**Fragmento**

En aquella nota Casey aludía a una “lucha de veinte años de Lawrence contra los grises, responsables de la incautación de ediciones completas de algunas de sus obras, los atacados de la enfermedad gris que se manifiesta en el odio a todo lo sexual, los rezagados del puritanismo victoriano del siglo XIX, siglo pacato y eunuco”.17 Casey tenía en mente, desde luego, el caso de El amante de Lady Chatterley, la novela escrita por Lawrence en 1928, que, luego de treinta años de censura, fue publicada por Penguin Books en 1960. Como es sabido, esta editorial fue procesada por la Ley de Publicaciones Obscenas, pero resultó absuelta en un sonado juicio que Casey siguió desde La Habana revolucionaria.

**Entradas de datos almacenados**
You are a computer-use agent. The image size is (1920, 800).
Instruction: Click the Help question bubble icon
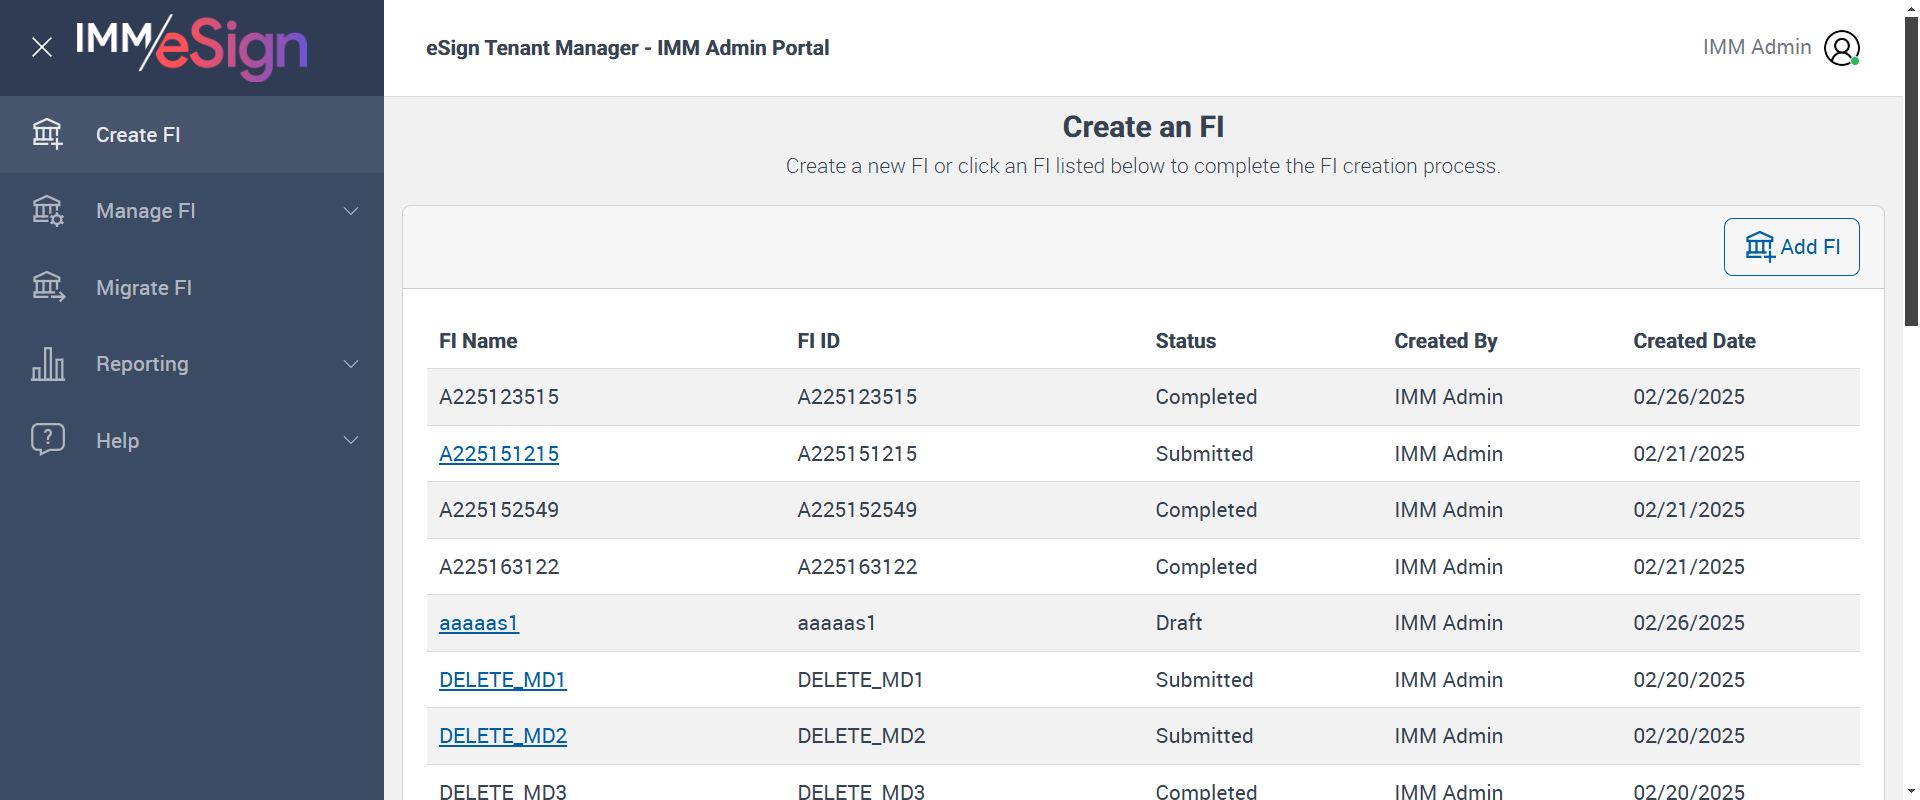tap(47, 439)
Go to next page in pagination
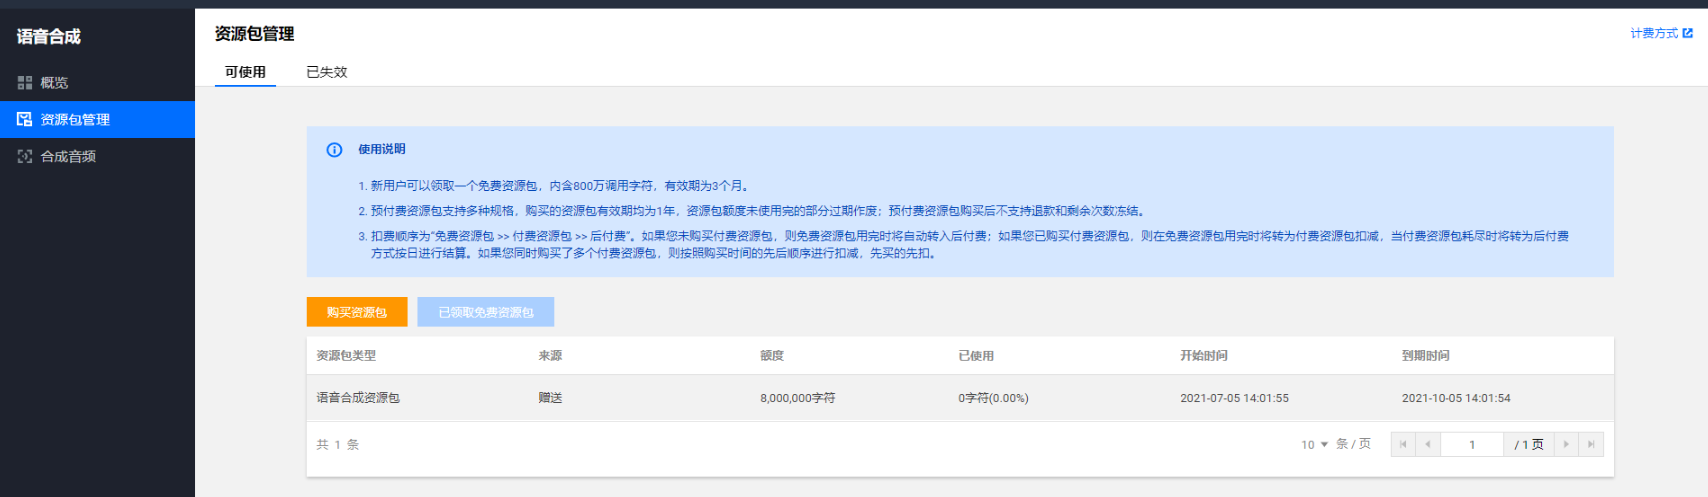Screen dimensions: 1708x497 point(1566,444)
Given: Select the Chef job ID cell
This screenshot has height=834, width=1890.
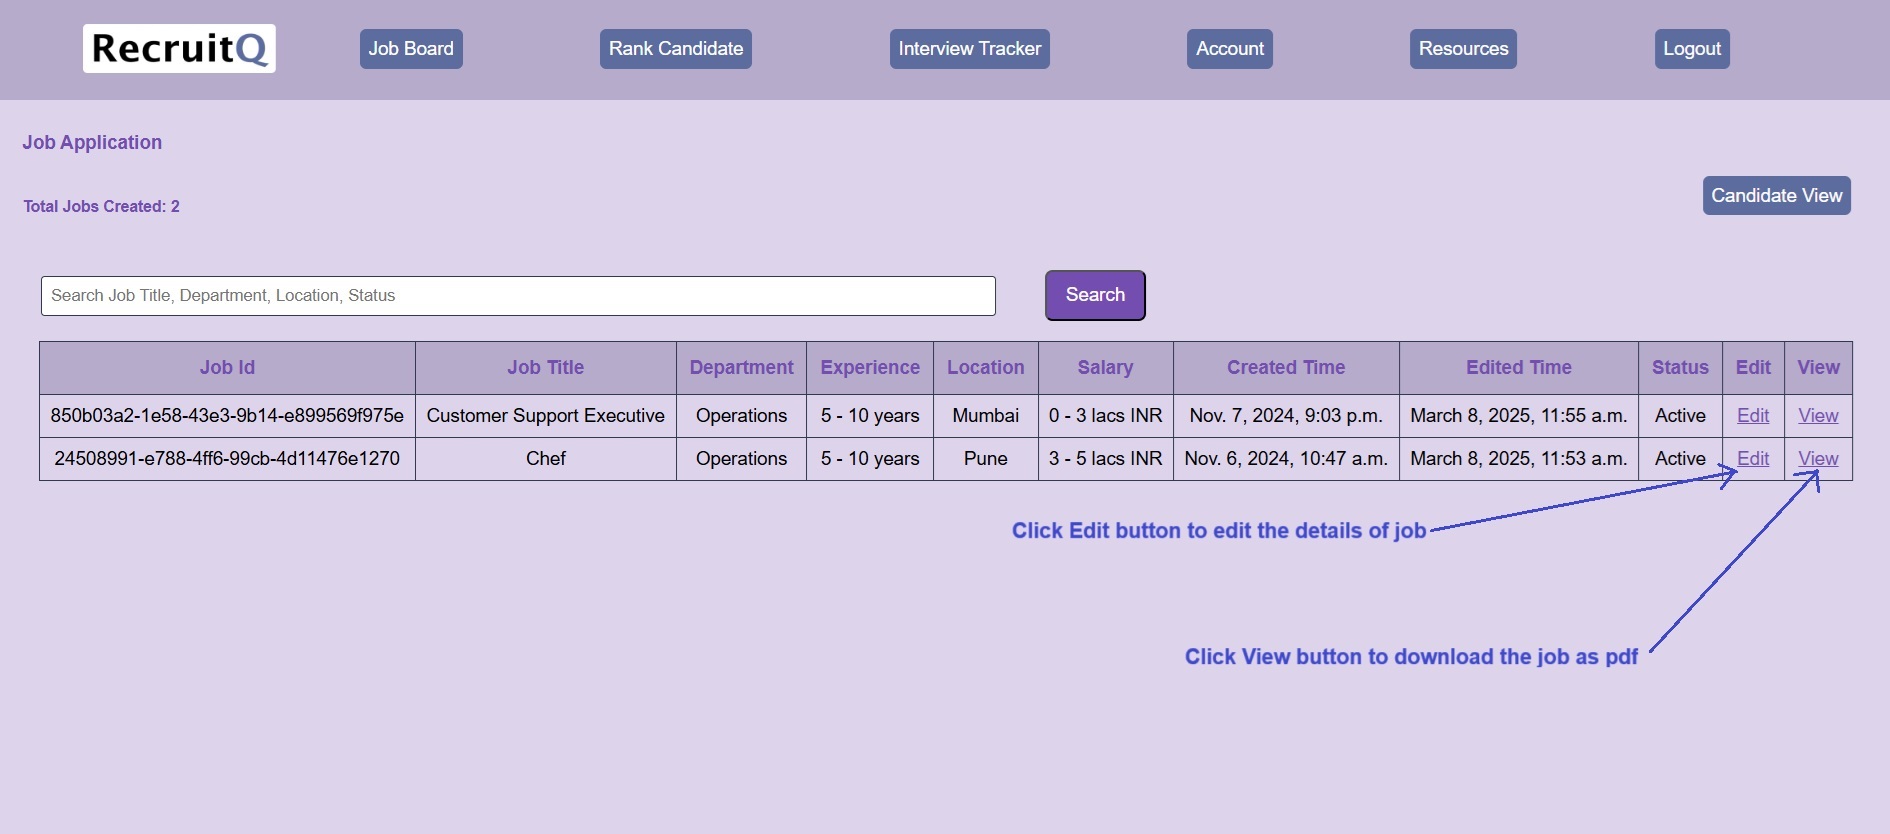Looking at the screenshot, I should tap(227, 459).
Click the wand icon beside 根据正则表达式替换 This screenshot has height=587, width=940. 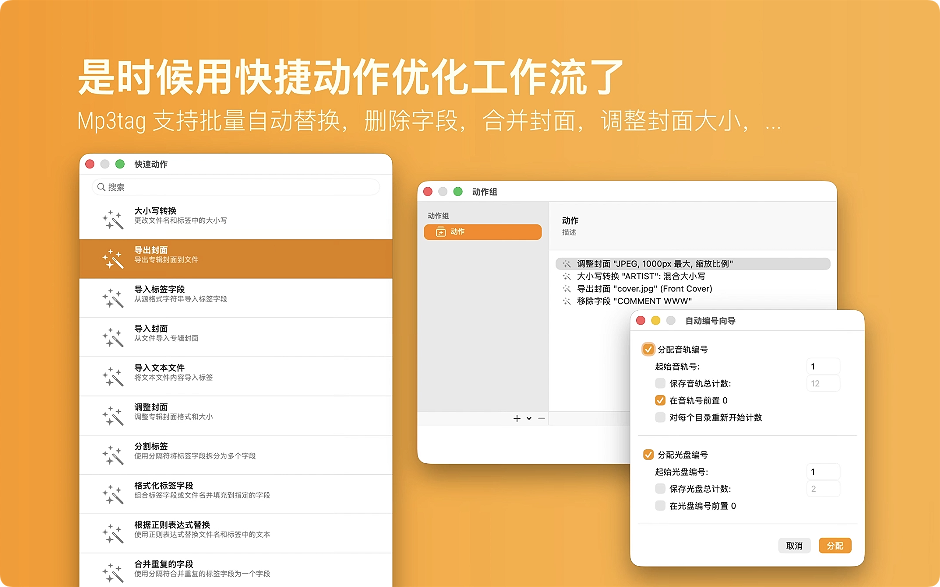pyautogui.click(x=113, y=533)
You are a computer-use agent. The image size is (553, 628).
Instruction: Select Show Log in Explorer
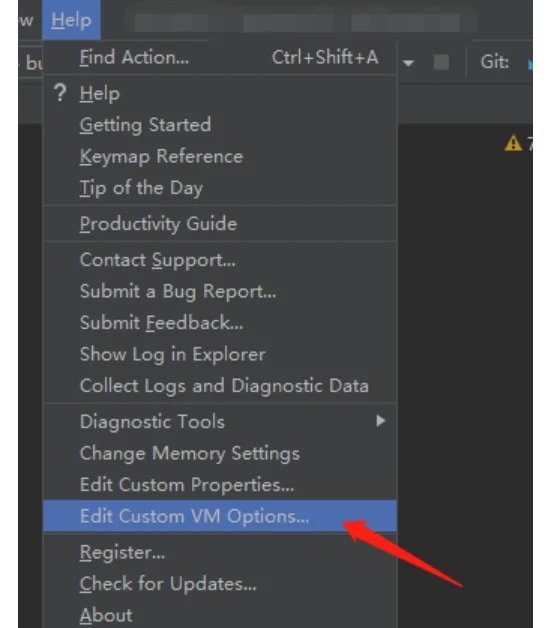220,354
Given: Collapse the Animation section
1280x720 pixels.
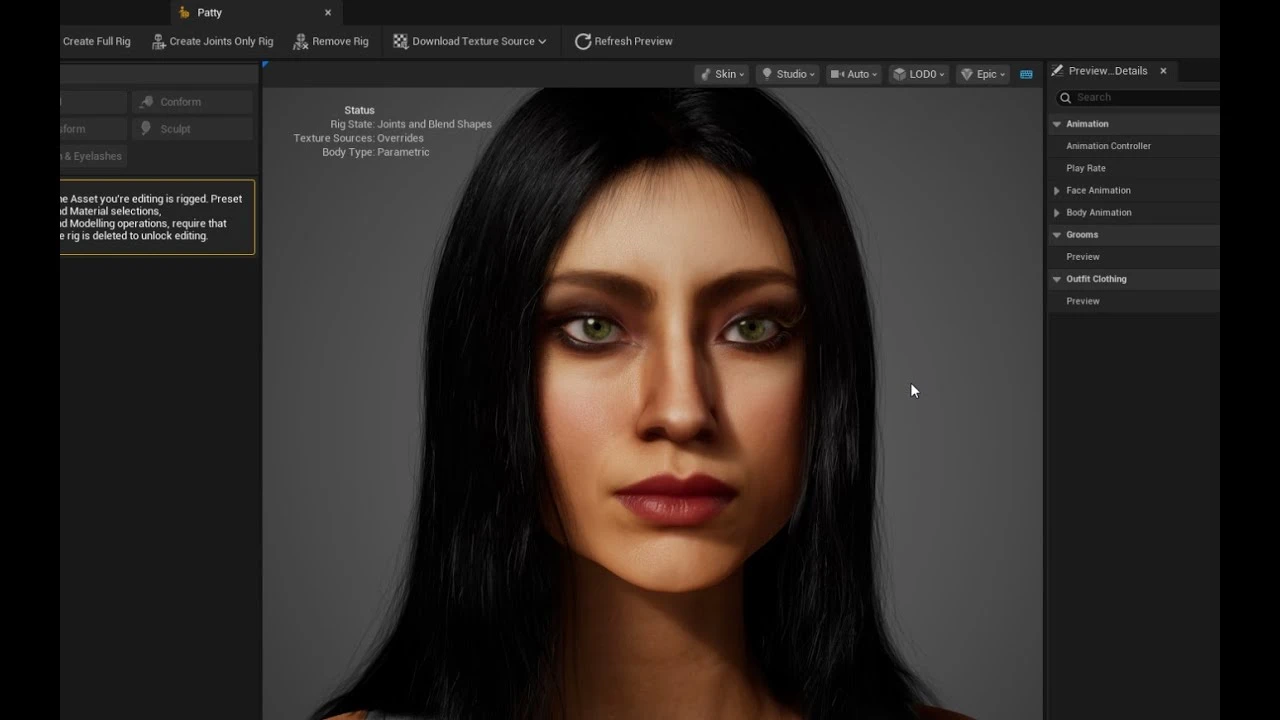Looking at the screenshot, I should (x=1057, y=123).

**Qué se pide**
Reproduce el fragmento sobre la censura de la obra de Lawrence comenzando en "En aquella nota" y terminando en "La Habana revolucionaria.", y reemplaza "editorial" por "casa editora".

**Solución propuesta**
En aquella nota Casey aludía a una “lucha de veinte años de Lawrence contra los grises, responsables de la incautación de ediciones completas de algunas de sus obras, los atacados de la enfermedad gris que se manifiesta en el odio a todo lo sexual, los rezagados del puritanismo victoriano del siglo XIX, siglo pacato y eunuco”.17 Casey tenía en mente, desde luego, el caso de El amante de Lady Chatterley, la novela escrita por Lawrence en 1928, que, luego de treinta años de censura, fue publicada por Penguin Books en 1960. Como es sabido, esta casa editora fue procesada por la Ley de Publicaciones Obscenas, pero resultó absuelta en un sonado juicio que Casey siguió desde La Habana revolucionaria.